REQUIRED ACTION >>
Examine the entries below, count the lines holding the string "agent", and respond with the number only.

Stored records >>
****************************************
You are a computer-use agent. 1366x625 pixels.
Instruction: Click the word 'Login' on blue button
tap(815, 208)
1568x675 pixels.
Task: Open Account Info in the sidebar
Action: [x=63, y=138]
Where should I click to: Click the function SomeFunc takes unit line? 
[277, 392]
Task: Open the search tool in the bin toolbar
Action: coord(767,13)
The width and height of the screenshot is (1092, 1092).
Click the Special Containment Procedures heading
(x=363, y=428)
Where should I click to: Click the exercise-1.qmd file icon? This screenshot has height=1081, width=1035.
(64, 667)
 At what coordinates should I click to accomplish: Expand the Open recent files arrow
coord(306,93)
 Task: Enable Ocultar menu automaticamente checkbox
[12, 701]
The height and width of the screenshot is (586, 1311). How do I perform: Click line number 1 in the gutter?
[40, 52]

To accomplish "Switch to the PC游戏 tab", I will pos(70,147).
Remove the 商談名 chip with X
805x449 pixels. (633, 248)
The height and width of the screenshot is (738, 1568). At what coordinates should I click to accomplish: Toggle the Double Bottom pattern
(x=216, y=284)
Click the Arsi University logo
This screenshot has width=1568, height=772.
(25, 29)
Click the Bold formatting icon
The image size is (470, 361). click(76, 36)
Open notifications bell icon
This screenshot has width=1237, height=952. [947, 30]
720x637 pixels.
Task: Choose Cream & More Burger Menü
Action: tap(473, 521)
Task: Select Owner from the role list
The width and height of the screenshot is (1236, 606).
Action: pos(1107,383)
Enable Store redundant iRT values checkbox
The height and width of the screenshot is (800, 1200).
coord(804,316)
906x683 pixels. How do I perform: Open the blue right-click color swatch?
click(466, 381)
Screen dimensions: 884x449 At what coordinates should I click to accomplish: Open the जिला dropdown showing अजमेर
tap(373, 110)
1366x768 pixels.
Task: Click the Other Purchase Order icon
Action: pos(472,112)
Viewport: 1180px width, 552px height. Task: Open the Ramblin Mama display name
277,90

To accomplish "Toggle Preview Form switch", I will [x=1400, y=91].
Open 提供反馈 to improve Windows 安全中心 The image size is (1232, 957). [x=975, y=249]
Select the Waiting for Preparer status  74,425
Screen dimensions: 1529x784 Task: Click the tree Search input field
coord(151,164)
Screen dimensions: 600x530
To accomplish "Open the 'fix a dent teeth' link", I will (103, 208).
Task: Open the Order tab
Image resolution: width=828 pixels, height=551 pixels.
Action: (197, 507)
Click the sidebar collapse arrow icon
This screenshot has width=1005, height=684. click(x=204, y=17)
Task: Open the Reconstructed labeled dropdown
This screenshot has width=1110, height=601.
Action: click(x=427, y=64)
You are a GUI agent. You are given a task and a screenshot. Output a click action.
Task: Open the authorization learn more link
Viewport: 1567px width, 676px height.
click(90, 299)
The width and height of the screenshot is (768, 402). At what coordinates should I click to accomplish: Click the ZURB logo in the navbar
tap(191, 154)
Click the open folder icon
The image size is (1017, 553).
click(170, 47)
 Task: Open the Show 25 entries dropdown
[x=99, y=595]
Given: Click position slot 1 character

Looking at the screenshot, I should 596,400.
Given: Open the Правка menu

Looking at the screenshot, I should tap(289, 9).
****************************************
OUTPUT FOR THIS EXERCISE >>
2